A work in constant progress (and occasional regress).
Featuring:
Florence Lawrence, Arthur V. Johnson
Directed by:
Harry Solter
Release Date:
March 20, 1911
Original Title:
Her Artistic Temperament
Ratings / Certifications:
N/A
A girl from the country writes glowing letters about life in the big city despite the fact that it's really been disastrous.

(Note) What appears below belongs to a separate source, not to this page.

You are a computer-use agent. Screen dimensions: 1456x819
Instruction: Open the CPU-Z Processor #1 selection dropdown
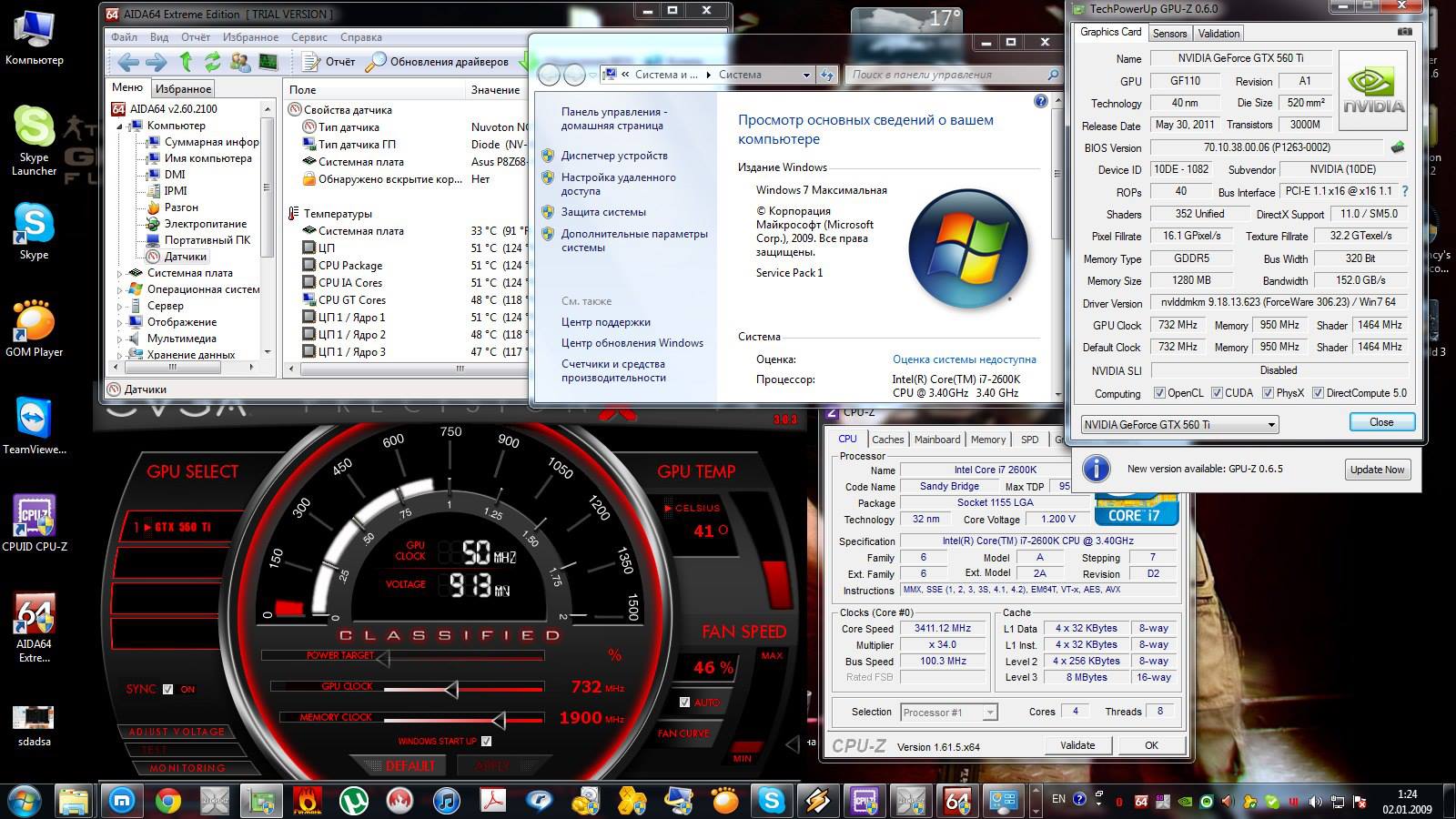pyautogui.click(x=949, y=713)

Flo was a country girl ambitious to become an artist. Her work was greatly admitted by her mother and father and a young man of the village, who admired Flo as well as her work. So Flo decided to go away to the city much to the regret of her parents and lover. Success did not come, but pride died hard, and she kept writing encouraging letters home. Her lover, fancying that the breach between then was widening, wrote that he was coming to visit her in the city. The girl shrank from having him see her poverty after the glowing letters which she had written. She took one of her pictures to a second-hand store and tried to exchange it for a dress. It happened that the proprietor of this store was an accomplice of a woman shoplifter and this woman had just come in. The police were on her trail and she gave the unsuspecting Flo the gown in exchange for the picture. When Flo arrived at her room she found her lover waiting for her. The police, led by this false clue, arrived almost at the same time. Then Flo confessed that she had not made a great success at painting and her lover took her back to home and happiness.